• _INSTRUCTIONS FOR THE TASK_:
Rewrite the material below, replacing every "GUI agent" with "interface agent" and leaving everything else unchanged.

• _THE DATA_:
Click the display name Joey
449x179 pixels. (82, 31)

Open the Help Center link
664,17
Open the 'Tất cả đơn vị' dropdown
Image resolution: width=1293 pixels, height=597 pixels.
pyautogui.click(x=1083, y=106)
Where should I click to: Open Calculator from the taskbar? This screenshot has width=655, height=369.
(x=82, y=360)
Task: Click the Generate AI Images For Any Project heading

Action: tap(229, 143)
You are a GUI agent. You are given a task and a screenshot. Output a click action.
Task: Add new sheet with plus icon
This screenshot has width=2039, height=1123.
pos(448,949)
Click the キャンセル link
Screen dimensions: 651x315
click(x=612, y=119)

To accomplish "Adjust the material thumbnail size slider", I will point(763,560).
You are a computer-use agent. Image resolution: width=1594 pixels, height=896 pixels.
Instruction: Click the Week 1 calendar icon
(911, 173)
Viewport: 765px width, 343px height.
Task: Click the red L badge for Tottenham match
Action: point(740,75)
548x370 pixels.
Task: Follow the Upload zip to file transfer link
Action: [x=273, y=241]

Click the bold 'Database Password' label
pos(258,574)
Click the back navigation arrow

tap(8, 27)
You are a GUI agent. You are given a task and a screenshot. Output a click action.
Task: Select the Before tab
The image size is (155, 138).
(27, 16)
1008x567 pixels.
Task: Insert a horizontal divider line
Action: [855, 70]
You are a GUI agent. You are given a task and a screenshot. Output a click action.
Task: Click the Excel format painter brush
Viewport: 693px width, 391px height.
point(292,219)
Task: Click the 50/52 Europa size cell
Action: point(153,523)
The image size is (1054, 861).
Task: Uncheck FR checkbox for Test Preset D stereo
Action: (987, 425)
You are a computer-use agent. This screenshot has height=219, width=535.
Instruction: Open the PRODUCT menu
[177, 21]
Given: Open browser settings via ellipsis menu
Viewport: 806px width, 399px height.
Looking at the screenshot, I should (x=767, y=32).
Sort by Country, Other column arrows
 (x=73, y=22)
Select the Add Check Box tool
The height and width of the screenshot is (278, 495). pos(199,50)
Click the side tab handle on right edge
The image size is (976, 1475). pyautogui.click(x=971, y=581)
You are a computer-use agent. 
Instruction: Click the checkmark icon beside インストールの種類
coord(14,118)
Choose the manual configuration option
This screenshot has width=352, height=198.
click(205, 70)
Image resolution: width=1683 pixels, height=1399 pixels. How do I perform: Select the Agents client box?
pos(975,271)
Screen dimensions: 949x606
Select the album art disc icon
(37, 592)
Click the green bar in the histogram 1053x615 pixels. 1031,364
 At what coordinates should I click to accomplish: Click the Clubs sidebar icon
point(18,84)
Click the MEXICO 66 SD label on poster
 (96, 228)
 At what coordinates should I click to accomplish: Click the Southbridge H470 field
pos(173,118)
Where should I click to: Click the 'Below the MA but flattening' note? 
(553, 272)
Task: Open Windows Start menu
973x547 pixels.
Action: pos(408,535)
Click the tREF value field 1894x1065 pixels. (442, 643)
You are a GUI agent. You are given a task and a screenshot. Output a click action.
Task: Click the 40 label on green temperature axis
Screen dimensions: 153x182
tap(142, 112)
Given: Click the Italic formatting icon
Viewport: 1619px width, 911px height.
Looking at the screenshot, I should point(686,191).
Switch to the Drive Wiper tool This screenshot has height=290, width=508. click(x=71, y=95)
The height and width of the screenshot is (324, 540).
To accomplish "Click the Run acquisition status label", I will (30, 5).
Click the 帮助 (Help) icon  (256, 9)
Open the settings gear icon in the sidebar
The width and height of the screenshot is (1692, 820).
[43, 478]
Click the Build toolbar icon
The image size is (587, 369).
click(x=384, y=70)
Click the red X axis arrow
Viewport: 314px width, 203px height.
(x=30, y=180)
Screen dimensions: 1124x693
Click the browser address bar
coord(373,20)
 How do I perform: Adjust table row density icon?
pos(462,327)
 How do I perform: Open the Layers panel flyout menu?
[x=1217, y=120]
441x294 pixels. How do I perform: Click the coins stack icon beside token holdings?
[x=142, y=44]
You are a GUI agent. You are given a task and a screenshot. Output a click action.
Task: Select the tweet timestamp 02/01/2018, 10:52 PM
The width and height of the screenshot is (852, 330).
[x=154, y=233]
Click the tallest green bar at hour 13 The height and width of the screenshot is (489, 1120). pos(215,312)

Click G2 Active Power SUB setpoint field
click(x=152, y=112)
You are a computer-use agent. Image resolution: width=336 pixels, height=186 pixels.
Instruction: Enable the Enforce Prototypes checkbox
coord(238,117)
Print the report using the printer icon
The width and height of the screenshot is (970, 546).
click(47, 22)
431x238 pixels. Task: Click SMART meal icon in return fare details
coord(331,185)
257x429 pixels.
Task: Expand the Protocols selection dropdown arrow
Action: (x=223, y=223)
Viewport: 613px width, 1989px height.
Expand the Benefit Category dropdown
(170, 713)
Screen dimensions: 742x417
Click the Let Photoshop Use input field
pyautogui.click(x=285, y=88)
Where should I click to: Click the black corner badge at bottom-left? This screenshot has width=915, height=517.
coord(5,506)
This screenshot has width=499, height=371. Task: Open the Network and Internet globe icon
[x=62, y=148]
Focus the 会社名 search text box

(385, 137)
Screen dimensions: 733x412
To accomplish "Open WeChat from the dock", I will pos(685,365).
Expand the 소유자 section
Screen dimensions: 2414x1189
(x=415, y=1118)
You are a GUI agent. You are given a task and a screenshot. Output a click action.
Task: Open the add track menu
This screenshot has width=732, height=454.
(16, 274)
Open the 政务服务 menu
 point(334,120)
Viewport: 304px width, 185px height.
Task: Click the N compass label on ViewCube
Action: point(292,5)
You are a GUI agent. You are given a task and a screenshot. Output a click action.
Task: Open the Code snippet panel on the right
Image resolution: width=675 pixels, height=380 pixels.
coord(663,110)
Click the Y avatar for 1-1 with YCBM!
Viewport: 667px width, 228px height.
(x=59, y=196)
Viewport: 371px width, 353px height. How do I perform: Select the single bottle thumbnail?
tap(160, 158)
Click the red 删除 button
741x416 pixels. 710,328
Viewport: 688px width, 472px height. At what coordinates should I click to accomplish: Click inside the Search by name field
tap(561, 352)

• _SOLUTION FOR THIS EXERCISE_:
Click the display name Joey
449x179 pixels. (82, 31)

Open the Help Center link
664,17
Open the 'Tất cả đơn vị' dropdown
Image resolution: width=1293 pixels, height=597 pixels.
pyautogui.click(x=1083, y=106)
Where should I click to: Open Calculator from the taskbar? This screenshot has width=655, height=369.
(x=82, y=360)
Task: Click the Generate AI Images For Any Project heading

Action: tap(229, 143)
You are a interface agent. You are given a task and a screenshot. Output a click action.
Task: Add new sheet with plus icon
This screenshot has width=2039, height=1123.
pos(448,949)
Click the キャンセル link
Screen dimensions: 651x315
click(x=612, y=119)

To accomplish "Adjust the material thumbnail size slider", I will point(763,560).
You are a computer-use agent. Image resolution: width=1594 pixels, height=896 pixels.
Instruction: Click the Week 1 calendar icon
(911, 173)
Viewport: 765px width, 343px height.
Task: Click the red L badge for Tottenham match
Action: point(740,75)
548x370 pixels.
Task: Follow the Upload zip to file transfer link
Action: [x=273, y=241]

Click the bold 'Database Password' label
pos(258,574)
Click the back navigation arrow

tap(8, 27)
You are a interface agent. You are given a task and a screenshot. Output a click action.
Task: Select the Before tab
The image size is (155, 138).
(27, 16)
1008x567 pixels.
Task: Insert a horizontal divider line
Action: [855, 70]
You are a interface agent. You are given a task and a screenshot. Output a click action.
Task: Click the Excel format painter brush
Viewport: 693px width, 391px height.
point(292,219)
Task: Click the 50/52 Europa size cell
Action: point(153,523)
The image size is (1054, 861).
Task: Uncheck FR checkbox for Test Preset D stereo
Action: (987, 425)
You are a computer-use agent. This screenshot has height=219, width=535.
Instruction: Open the PRODUCT menu
[177, 21]
Given: Open browser settings via ellipsis menu
Viewport: 806px width, 399px height.
Looking at the screenshot, I should (x=767, y=32).
Sort by Country, Other column arrows
 (x=73, y=22)
Select the Add Check Box tool
The height and width of the screenshot is (278, 495). pos(199,50)
Click the side tab handle on right edge
The image size is (976, 1475). pyautogui.click(x=971, y=581)
You are a computer-use agent. 
Instruction: Click the checkmark icon beside インストールの種類
coord(14,118)
Choose the manual configuration option
This screenshot has width=352, height=198.
click(205, 70)
Image resolution: width=1683 pixels, height=1399 pixels. How do I perform: Select the Agents client box?
pos(975,271)
Screen dimensions: 949x606
Select the album art disc icon
(37, 592)
Click the green bar in the histogram 1053x615 pixels. 1031,364
 At what coordinates should I click to accomplish: Click the Clubs sidebar icon
point(18,84)
Click the MEXICO 66 SD label on poster
 (96, 228)
 At what coordinates should I click to accomplish: Click the Southbridge H470 field
pos(173,118)
Where should I click to: Click the 'Below the MA but flattening' note? 
(553, 272)
Task: Open Windows Start menu
973x547 pixels.
Action: pos(408,535)
Click the tREF value field 1894x1065 pixels. (442, 643)
You are a interface agent. You are given a task and a screenshot. Output a click action.
Task: Click the 40 label on green temperature axis
Screen dimensions: 153x182
tap(142, 112)
Given: Click the Italic formatting icon
Viewport: 1619px width, 911px height.
Looking at the screenshot, I should point(686,191).
Switch to the Drive Wiper tool This screenshot has height=290, width=508. click(x=71, y=95)
The height and width of the screenshot is (324, 540).
To accomplish "Click the Run acquisition status label", I will (30, 5).
Click the 帮助 (Help) icon  (256, 9)
Open the settings gear icon in the sidebar
The width and height of the screenshot is (1692, 820).
[43, 478]
Click the Build toolbar icon
The image size is (587, 369).
click(x=384, y=70)
Click the red X axis arrow
Viewport: 314px width, 203px height.
(x=30, y=180)
Screen dimensions: 1124x693
Click the browser address bar
coord(373,20)
 How do I perform: Adjust table row density icon?
pos(462,327)
 How do I perform: Open the Layers panel flyout menu?
[x=1217, y=120]
441x294 pixels. How do I perform: Click the coins stack icon beside token holdings?
[x=142, y=44]
You are a interface agent. You are given a task and a screenshot. Output a click action.
Task: Select the tweet timestamp 02/01/2018, 10:52 PM
The width and height of the screenshot is (852, 330).
[x=154, y=233]
Click the tallest green bar at hour 13 The height and width of the screenshot is (489, 1120). pos(215,312)

Click G2 Active Power SUB setpoint field
click(x=152, y=112)
You are a computer-use agent. Image resolution: width=336 pixels, height=186 pixels.
Instruction: Enable the Enforce Prototypes checkbox
coord(238,117)
Print the report using the printer icon
The width and height of the screenshot is (970, 546).
click(47, 22)
431x238 pixels. Task: Click SMART meal icon in return fare details
coord(331,185)
257x429 pixels.
Task: Expand the Protocols selection dropdown arrow
Action: (x=223, y=223)
Viewport: 613px width, 1989px height.
Expand the Benefit Category dropdown
(170, 713)
Screen dimensions: 742x417
Click the Let Photoshop Use input field
pyautogui.click(x=285, y=88)
Where should I click to: Click the black corner badge at bottom-left? This screenshot has width=915, height=517.
coord(5,506)
This screenshot has width=499, height=371. Task: Open the Network and Internet globe icon
[x=62, y=148]
Focus the 会社名 search text box

(385, 137)
Screen dimensions: 733x412
To accomplish "Open WeChat from the dock", I will pos(685,365).
Expand the 소유자 section
Screen dimensions: 2414x1189
(x=415, y=1118)
You are a interface agent. You are given a task and a screenshot. Output a click action.
Task: Open the add track menu
This screenshot has width=732, height=454.
(16, 274)
Open the 政务服务 menu
 point(334,120)
Viewport: 304px width, 185px height.
Task: Click the N compass label on ViewCube
Action: point(292,5)
You are a interface agent. You are given a task and a screenshot. Output a click action.
Task: Open the Code snippet panel on the right
Image resolution: width=675 pixels, height=380 pixels.
coord(663,110)
Click the Y avatar for 1-1 with YCBM!
Viewport: 667px width, 228px height.
(x=59, y=196)
Viewport: 371px width, 353px height. How do I perform: Select the single bottle thumbnail?
tap(160, 158)
Click the red 删除 button
741x416 pixels. 710,328
Viewport: 688px width, 472px height. At what coordinates should I click to accomplish: Click inside the Search by name field
tap(561, 352)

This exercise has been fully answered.